GIVEN PASSAGE =>

“You can’t see me …” (part three in a series on the Beatitudes)

By From the Heart | Jenna Miller | Consider the Lilies

Dec 23

When our children were in the storytime age group, a favorite read-aloud was Once Upon a Cool Motorcycle Dude, a goofy (modernized) fairy-tale-style picture book by Kevin O’Malley, Carol Heyer, and Scott Goto.

One moment in the story we all still recall is when the “hero” dons an invisibility cloak to defeat the evil monster. He says, “You can’t see me!”

Even though it’s not this way in the book, our family has taken the phrase to mean what happens when, like a little kid playing hide and seek, someone hides under a blanket and thinks because they can’t see anyone, no one can see them, either. It’s obvious to everyone around that there’s a person-sized lump under the blanket, but the little kid really thinks they are fooling everyone.

I thought of this as we heard the readings for the Solemnity of the Immaculate Conception this year. In a figurative way, this is what Adam and Eve were doing in the garden after they sinned.

It’s charming when a 3-year-old thinks they are hidden from others’ eyes under a fuzzy blanket, but it’s one of the most heart-breaking moments of stubborn unrepentance in Scripture when Adam and Eve try to hide from God and the truth, first by trying to cover themselves up and avoiding God and then by shifting the blame to anyone else within reach.

Dataset entries:
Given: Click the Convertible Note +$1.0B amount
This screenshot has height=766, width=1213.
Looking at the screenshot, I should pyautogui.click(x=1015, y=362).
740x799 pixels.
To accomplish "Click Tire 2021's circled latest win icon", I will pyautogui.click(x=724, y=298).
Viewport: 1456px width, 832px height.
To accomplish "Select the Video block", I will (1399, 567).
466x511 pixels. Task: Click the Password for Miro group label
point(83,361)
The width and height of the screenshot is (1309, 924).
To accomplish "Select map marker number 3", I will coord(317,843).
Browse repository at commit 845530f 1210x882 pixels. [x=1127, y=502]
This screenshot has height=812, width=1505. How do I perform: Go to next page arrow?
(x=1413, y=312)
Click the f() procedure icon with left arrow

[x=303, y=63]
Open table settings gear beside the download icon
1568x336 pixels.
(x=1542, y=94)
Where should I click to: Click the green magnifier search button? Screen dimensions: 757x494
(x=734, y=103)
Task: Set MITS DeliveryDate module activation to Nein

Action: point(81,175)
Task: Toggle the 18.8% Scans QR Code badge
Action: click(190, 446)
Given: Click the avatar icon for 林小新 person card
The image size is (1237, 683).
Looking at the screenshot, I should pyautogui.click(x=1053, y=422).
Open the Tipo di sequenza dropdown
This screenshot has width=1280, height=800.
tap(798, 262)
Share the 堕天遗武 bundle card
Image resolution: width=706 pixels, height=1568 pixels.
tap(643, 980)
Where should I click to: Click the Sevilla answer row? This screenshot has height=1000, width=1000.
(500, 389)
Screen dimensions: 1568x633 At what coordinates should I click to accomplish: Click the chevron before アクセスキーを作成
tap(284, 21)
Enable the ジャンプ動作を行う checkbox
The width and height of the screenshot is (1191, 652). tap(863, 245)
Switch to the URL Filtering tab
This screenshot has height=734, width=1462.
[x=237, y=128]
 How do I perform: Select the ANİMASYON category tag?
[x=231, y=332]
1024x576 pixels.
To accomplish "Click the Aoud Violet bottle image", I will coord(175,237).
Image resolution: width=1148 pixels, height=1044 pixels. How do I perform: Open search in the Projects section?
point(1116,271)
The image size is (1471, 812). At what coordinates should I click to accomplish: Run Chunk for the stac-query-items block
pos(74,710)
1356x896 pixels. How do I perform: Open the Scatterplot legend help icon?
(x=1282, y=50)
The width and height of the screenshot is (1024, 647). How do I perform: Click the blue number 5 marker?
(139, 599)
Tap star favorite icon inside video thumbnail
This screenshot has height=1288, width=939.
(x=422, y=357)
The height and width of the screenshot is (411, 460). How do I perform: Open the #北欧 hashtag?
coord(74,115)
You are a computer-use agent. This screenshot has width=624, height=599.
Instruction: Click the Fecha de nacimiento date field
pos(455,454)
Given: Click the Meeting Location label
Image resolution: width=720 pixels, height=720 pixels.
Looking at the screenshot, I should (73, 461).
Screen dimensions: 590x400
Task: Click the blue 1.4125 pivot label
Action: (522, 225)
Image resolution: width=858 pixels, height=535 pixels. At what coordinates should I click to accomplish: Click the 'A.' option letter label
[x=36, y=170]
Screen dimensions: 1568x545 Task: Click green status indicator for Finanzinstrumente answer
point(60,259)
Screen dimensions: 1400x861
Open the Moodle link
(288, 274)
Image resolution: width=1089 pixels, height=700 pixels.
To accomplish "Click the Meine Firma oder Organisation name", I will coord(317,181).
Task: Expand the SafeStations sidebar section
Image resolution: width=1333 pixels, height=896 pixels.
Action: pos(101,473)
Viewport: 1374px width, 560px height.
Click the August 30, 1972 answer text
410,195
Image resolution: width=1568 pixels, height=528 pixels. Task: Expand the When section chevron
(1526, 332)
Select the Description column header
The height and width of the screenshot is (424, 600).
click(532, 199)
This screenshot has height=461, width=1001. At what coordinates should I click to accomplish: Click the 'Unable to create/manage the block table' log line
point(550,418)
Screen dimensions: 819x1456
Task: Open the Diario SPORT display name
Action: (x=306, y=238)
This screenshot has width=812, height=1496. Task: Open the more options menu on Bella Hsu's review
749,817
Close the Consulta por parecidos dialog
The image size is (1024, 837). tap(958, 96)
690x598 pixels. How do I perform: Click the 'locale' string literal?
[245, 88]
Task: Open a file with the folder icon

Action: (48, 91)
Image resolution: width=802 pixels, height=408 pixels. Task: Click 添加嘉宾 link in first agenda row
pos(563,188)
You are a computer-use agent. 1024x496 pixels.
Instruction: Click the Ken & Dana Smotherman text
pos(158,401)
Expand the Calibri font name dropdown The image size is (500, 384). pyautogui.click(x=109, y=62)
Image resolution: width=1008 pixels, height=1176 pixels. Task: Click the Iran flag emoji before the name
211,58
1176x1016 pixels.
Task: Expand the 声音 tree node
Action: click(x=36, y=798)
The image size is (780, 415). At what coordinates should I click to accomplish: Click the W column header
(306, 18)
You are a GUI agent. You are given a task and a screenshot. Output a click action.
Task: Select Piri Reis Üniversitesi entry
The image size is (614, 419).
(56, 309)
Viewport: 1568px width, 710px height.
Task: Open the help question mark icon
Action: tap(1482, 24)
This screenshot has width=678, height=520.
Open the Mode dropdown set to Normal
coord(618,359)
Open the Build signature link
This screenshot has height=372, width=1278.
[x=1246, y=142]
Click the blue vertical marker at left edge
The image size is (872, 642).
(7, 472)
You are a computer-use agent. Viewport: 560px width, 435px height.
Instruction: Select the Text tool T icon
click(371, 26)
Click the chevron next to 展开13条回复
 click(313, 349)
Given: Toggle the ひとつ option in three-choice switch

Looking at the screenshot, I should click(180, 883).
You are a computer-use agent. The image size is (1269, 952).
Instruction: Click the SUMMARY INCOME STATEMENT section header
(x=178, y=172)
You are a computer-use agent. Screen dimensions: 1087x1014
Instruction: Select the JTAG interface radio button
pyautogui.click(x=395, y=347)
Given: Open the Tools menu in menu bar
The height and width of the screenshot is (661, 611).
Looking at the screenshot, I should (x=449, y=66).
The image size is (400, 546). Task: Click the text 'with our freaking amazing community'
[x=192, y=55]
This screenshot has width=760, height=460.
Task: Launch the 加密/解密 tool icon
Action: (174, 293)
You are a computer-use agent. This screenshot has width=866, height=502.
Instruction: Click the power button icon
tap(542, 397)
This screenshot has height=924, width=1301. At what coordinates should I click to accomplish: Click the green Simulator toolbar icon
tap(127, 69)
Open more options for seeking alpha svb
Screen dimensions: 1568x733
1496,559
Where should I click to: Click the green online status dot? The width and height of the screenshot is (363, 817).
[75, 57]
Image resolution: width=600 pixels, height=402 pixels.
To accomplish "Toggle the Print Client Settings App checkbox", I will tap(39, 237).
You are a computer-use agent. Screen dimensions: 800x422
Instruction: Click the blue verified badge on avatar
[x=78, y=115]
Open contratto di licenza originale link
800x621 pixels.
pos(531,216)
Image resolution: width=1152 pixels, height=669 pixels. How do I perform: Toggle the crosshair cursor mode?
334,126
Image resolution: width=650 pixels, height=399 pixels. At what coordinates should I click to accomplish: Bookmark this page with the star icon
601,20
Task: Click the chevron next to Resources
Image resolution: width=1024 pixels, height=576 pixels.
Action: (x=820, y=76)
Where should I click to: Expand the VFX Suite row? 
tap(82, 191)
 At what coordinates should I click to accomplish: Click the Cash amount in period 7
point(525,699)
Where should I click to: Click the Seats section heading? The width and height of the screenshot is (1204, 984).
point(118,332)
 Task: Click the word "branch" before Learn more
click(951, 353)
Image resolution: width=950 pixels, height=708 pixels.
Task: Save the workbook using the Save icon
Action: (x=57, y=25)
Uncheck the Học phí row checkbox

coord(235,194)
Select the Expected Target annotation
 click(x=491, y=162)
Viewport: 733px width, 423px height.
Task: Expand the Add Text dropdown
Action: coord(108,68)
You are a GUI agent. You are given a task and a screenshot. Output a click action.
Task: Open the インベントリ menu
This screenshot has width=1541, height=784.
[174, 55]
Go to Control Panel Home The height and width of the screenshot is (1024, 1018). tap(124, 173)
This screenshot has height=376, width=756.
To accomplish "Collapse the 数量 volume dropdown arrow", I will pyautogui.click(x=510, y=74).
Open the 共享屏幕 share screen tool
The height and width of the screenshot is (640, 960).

EXERCISE OBJECTIVE => Pick up the essay on the Beatitudes and Adam and Eve hiding from God after its last sentence, and continue writing it.

ANSWER SPACE =>
Jesus says in the Beatitudes, “Blessed are the pure of heart, for they will see God” (Mt 5:8).

I think that in our weakness and sins, we try to throw a lot of blankets over our own heads. In the process, we can think we are covering up pretty well — from others, from ourselves, and from God. Instead of succeeding in covering up our own weaknesses and sins — especially from God — pretty much all we are doing is preventing ourselves from seeing — and being with — God. We find ourselves alone and in the dark under our so-called “invisibility cloak.”

Even though not literally present in the readings for the Immaculate Conception, I contrasted the idea of the “hiding blanket” with the concept of the mantle of the Blessed Mother. Instead of a blanket for foolishly thinking we can hide from God, we can benefit from her mantle, a true protection for us.

Sometimes the words of Our Lady of Guadalupe are translated, “Are you not under my shadow? Are you not held in my mantle?”

In Genesis 3, God tells the serpent he will crawl and eat dirt all the days of his life. The devil has chosen a life of skulking, hiding from the truth and filling himself with dirt.

We have other options available to us. We can choose to also try to hide under a self-made blanket that neither protects us nor keeps us warm, or we can own up to our sins, acknowledge our weaknesses and need for God’s help,and allow our Blessed Mother to keep us under her protective mantle.

Jenna Miller and her husband, Stephen, are not native to the area, but have been raising and homeschooling their six children on a Todd County hobby farm for the past fourteen years. Jenna likes to study theology, play the cello, make things, and read good children’s books. Both she and Stephen are converts to Catholicism. Jenna enjoys studying theology and works as the Sacramental Coordinator at their parish, St. Mary of Mount Carmel in Long Prairie.